What I call “superjumbos”—grand policy commitments that span generations—add value by the very credibility of the commitment.
It isn’t any accident that not raising taxes is a pledge every Republican makes, on pain of political death. It has not hurt them even though, according to Stanley Greenberg’s polls, only 30 percent of Americans call high taxes a very serious problem.
To complete the circle—in the same poll 77 percent called “the state of health care in America” a serious problem.
Remember when Dick Morris used to tell President Clinton that he couldn’t afford not to be on the side of any issue supported by 60 percent of Americans? Paul Krugman reported a poll that 72 percent of Americans favor “government-guaranteed health insurance for all.”
Guaranteed. Health Insurance. For All.
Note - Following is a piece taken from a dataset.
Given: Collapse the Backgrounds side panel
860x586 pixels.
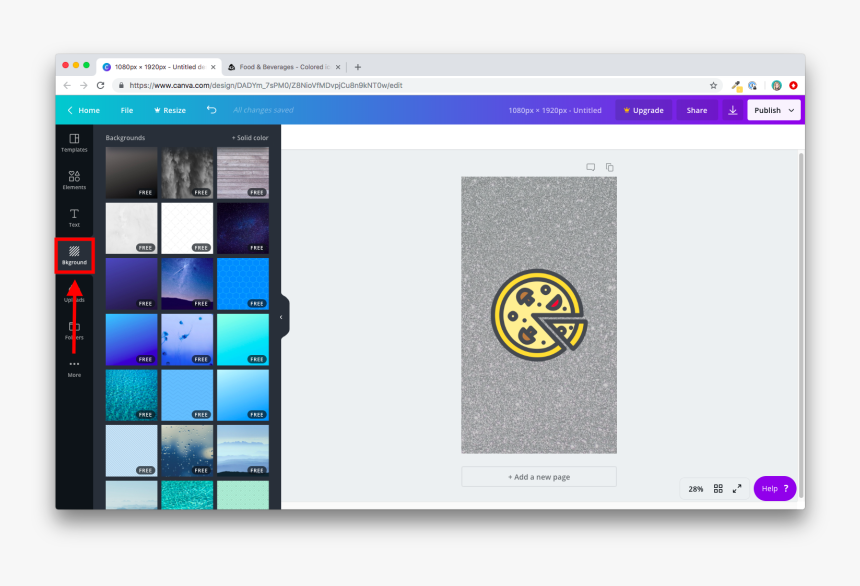Looking at the screenshot, I should (281, 317).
Not, as I found it formulated on the website of even one of the most liberal senators, “access to affordable health insurance.”
Simple.
Not easy.
So Democrats, let’s get to work.

“It is the only way our party has grown—as Bill Kristol puts it, by reviving the reputation of the Democrats as the generous protector of middle-class interests.”
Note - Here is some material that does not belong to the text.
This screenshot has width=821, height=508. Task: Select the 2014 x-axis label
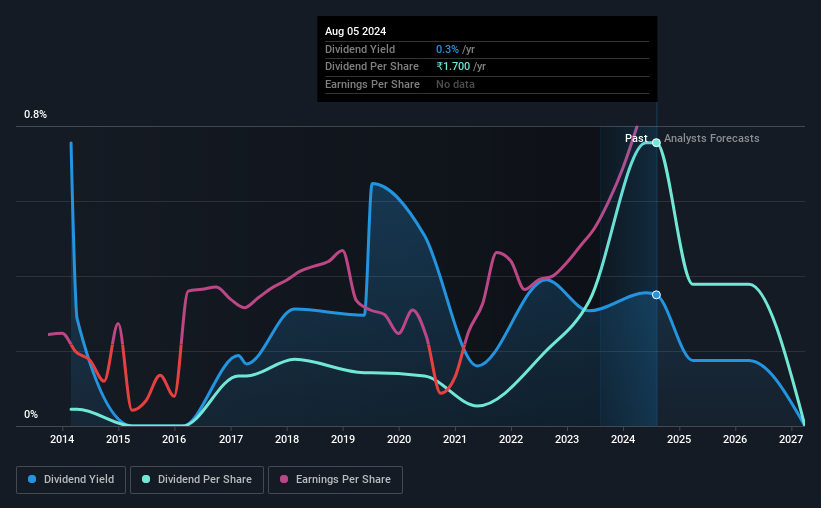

a congressman has to raise more money to get elected these days. it costs more. the media is fiercer. so they need more money. i’m just guessing as to why so many democrats are dino’s. if we exclude the ones who are dinos, there’s left some real democrats who want to be the voice of the middle class, equal rights, and so on. but now, there’s a cultural battle being raged against them as well.
i can’t say i have a specific point. maybe they need money from corporations to keep elected and are therefore so often in their pockets, ie dinos. maybe they don’t yet have the skills to counteract the two-front war raging against them, politics and culture. maybe the average american isn’t paying attention, or being educated, on how their congressmens’ votes affect their daily lives. it all trickles down to the voters, doesn’t it. but voters are swayed by a strong infastructure feeding them information.
the righties tapped into faith to motivate their base. what can the left tap into? reason? employee and consumer rights? bush has already lowered their taxes so i don’t know that we can tap into that, and a booming deficit doesn’t directly effect your average liberal’s daily life. where to start?